● EXTRAIT RETENU

Le blessé le plus gravement atteint est catholique [9], la médaille de le Sainte-Vierge qu’il porte sur la poitrine ne laisse aucun doute; il peut mourir d’un moment à l’autre, il demande les secours religieux, et bientôt, à la bonté humaine de l’infirmière et du médecin , s’ajoutera la charité divine du prêtre qui va purifier cette âme et la plonger dans la paix du Christ qui aima tous les hommes. La cérémonie de l’Extrême-Onction, que tous les assistants ont suivie dans un silence respectueux, est terminée. Le commandant traverse la pelouse, arrive au chevet du blessé, se penche sur lui et lui parle doucement. Il paraît plus calme et plus apaisé.

Néanmoins, l’heure est toujours lourde d’angoisse. Un officier vient de me dire que la décision de fusiller les otages et de brûler le pays n’est pas rapportée. Je m’élève avec force contre une mesure injustifiable qui va semer la mort dans une population innocente. Le maire, prévenu de ce que je viens d’apprendre, procède à une enquête sur l’attentat du matin, dont ensemble nous apporterons les résultats vers 5 heures. Les conclusions sont formelles, ce n’est pas un habitant du pays qui a tiré.

Quelques instants après, revenu de Nevers où il a été mitraillé sur la route par une escadrille d’avions et a échappé par miracle à la mort, le docteur fait savoir que le blessé a été opéré par un chirurgien français et qu’on a bon espoir de le sauver [10]. Cette bonne nouvelle accentue chez nos ennemis la détente et l’apaisement ; il ne sera plus question de fusiller ni d’incendier. La charité, le dévouement à ses soldats blessés ont paralysé dans l’âme du chef l’esprit de vengeance.

● TRAVAIL À FAIRE
1. Reproduisez le passage de l’extrait qui commence par « Quelques instants après, revenu » et se termine par « l’esprit de vengeance. ».
2. D’après l’extrait, vers quelle heure les résultats de l’enquête menée par le maire doivent-ils être apportés ?
3. Résumez l’extrait en deux phrases.

Relevés de localisation de mots et d’éléments:
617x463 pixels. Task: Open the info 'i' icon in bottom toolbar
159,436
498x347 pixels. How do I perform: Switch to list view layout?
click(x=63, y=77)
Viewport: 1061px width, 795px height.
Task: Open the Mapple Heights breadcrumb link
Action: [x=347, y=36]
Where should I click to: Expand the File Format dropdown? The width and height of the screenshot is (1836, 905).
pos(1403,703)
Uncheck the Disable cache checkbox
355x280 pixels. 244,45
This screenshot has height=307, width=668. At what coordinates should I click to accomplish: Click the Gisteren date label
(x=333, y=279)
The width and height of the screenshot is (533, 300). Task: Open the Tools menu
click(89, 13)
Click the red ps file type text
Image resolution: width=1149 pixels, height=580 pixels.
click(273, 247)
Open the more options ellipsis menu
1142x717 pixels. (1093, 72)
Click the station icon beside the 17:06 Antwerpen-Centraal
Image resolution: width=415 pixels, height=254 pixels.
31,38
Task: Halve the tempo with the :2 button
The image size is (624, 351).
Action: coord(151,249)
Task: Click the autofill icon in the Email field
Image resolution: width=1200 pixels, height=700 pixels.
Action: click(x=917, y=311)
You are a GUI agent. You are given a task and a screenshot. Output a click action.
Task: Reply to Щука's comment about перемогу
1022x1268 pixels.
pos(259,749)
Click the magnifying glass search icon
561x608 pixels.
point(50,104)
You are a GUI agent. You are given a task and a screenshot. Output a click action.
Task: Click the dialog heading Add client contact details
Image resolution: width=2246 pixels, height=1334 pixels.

● RÉPONSES PAR CONSIGNE
1.
Quelques instants après, revenu de Nevers où il a été mitraillé sur la route par une escadrille d’avions et a échappé par miracle à la mort, le docteur fait savoir que le blessé a été opéré par un chirurgien français et qu’on a bon espoir de le sauver [10]. Cette bonne nouvelle accentue chez nos ennemis la détente et l’apaisement ; il ne sera plus question de fusiller ni d’incendier. La charité, le dévouement à ses soldats blessés ont paralysé dans l’âme du chef l’esprit de vengeance.

2. Vers 5 heures.

3. Après l’Extrême-Onction donnée au blessé le plus gravement atteint, l’heure reste angoissante, car la décision de fusiller les otages et de brûler le pays n’est pas rapportée. Pourtant, l’enquête du maire conclut que ce n’est pas un habitant du pays qui a tiré, et quand le docteur annonce que le blessé, opéré par un chirurgien français, a bon espoir d’être sauvé, il n’est plus question de fusiller ni d’incendier.